Bridge in Delaware, United States

The Chesapeake & Delaware Canal Lift Bridge is a railroad bridge with vertical-lift span in the U.S. state of Delaware. It carries a Delmarva Central Railroad rail line across the Chesapeake & Delaware Canal.

This bridge was built by the U.S. Army Corps of Engineers as part of a canal expansion project and opened in 1966. The Canal Lift Bridge, the only drawbridge on the C & D Canal (other lift bridges, carrying vehicular traffic, had since been replaced with high-level crossings) was owned and operated by the Pennsylvania Railroad, Penn Central, and Conrail before Norfolk Southern acquired ownership of it in 1998 and the Delmarva Central Railroad took over in 2016. The bridge is used primarily by Delmarva Central Railroad on its Delmarva Subdivision, which has a junction with Norfolk Southern north of the bridge in Porter. Norfolk Southern trains use the bridge via trackage rights to interchange with the Delmarva Central Railroad in Clayton. It has also been used by Amtrak for special events held throughout the year including NASCAR races at Dover International Speedway and the Delaware State Fair, with the trains departing from 30th Street Station in Philadelphia and using Amtrak's Northeast Corridor to the Bell Junction near Edgemoor, then departing a short distance later on the Shellpot Branch and later the Delmarva Branch.

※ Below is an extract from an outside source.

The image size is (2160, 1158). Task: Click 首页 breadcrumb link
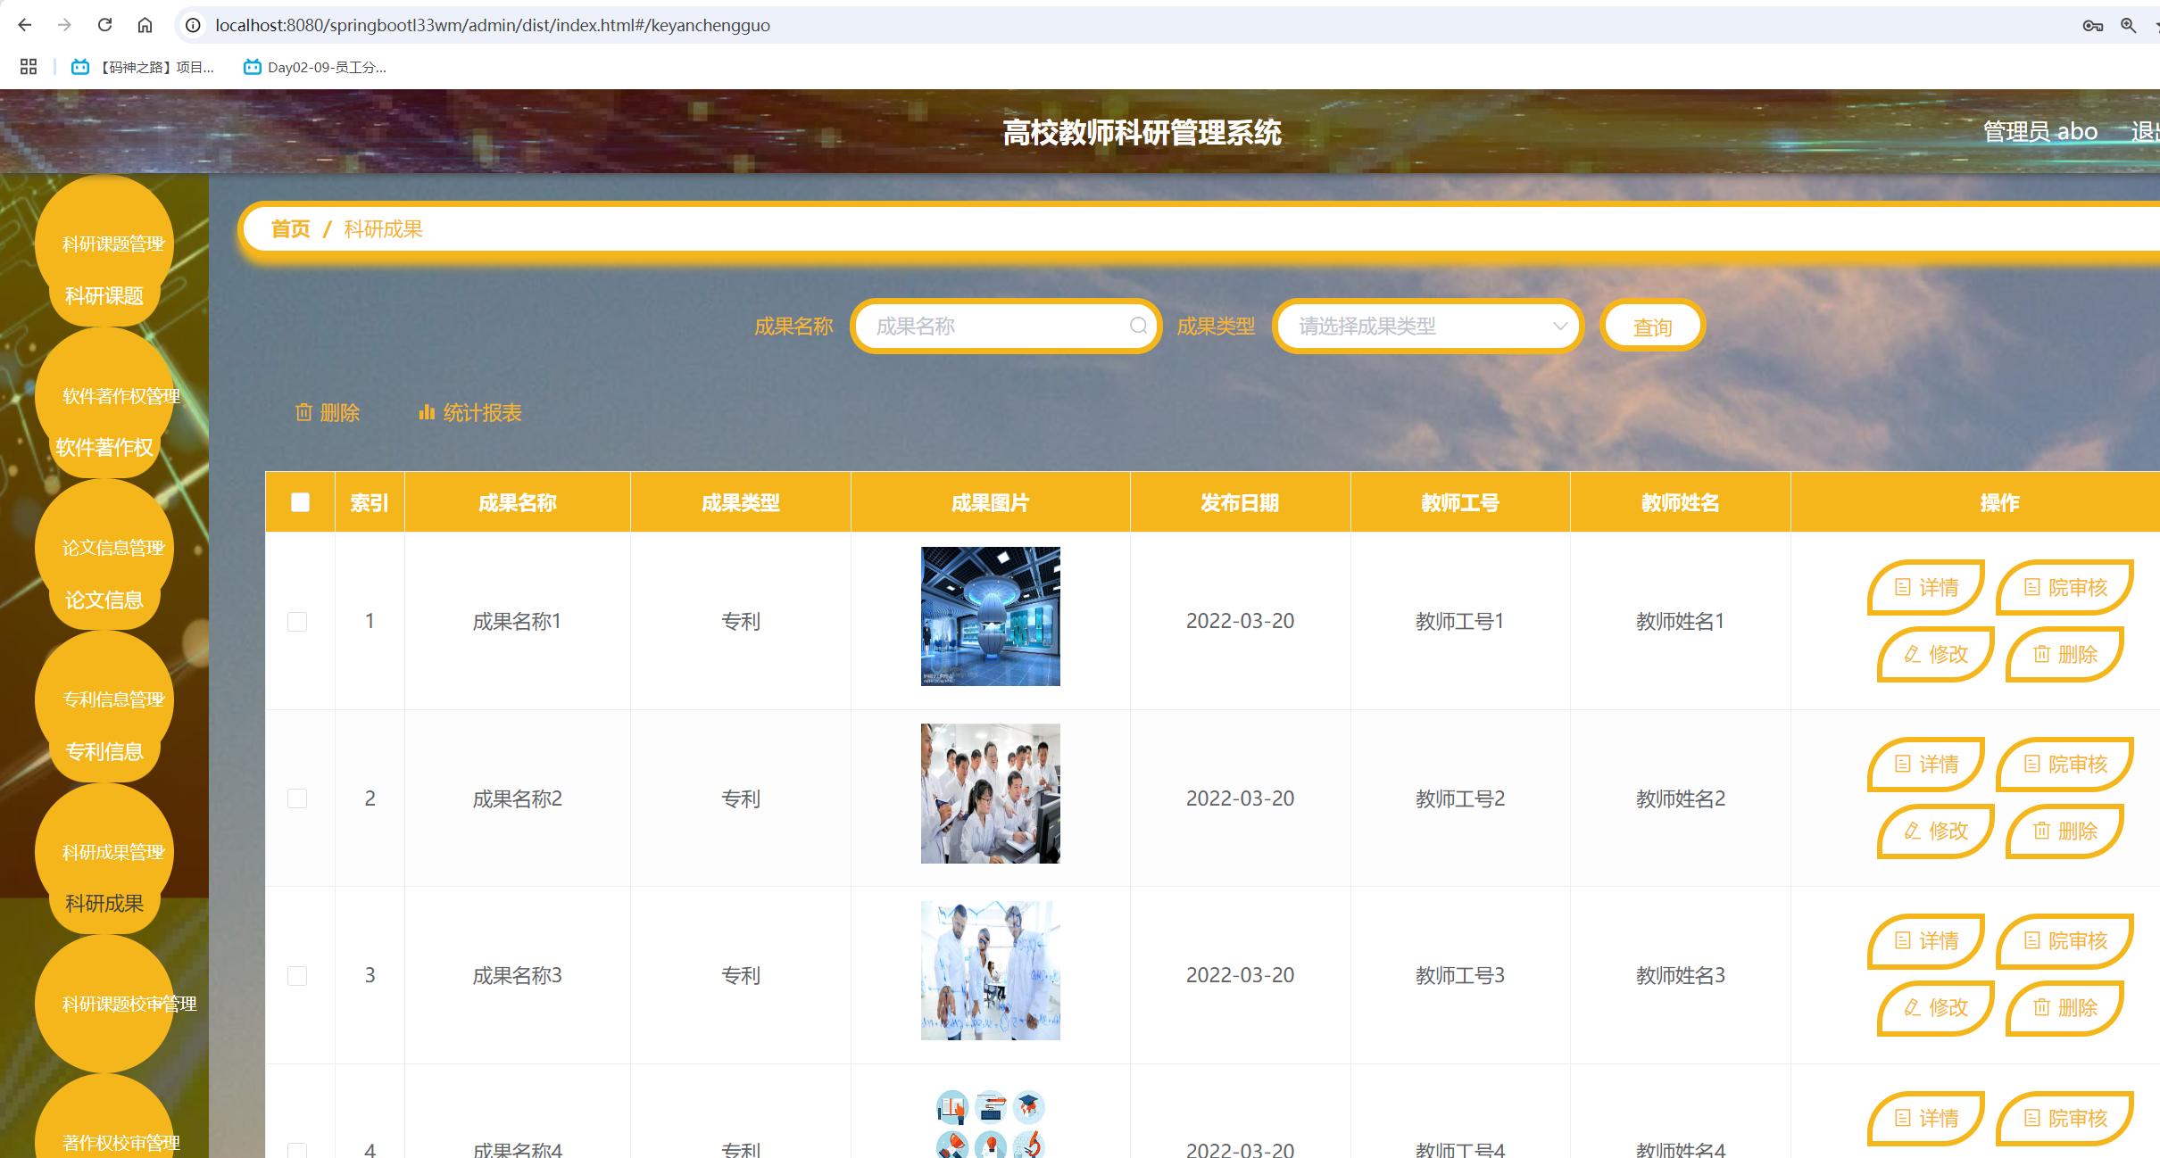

The bridge carries a single track across the canal and is kept open to allow the free flow of shipping traffic underneath. If a freight train plans on crossing the canal in either direction, the engineer must contact the bridge operator at least 30 minutes before crossing, as to allow the bridge to be lowered. Most canal crossings occur at night when most of the shipping traffic (along with Amtrak and SEPTA train traffic farther north) is at a minimum. The northern approach to the Canal Lift Bridge bisects an abandoned section of the C & D Canal, which was bypassed in the 1960s with the current sea-level channel.

On March 18, 2020, it was announced that the Chesapeake & Delaware Canal Lift Bridge would be refurbished as part of an $18.8 million federal grant to the Delmarva Central Railroad.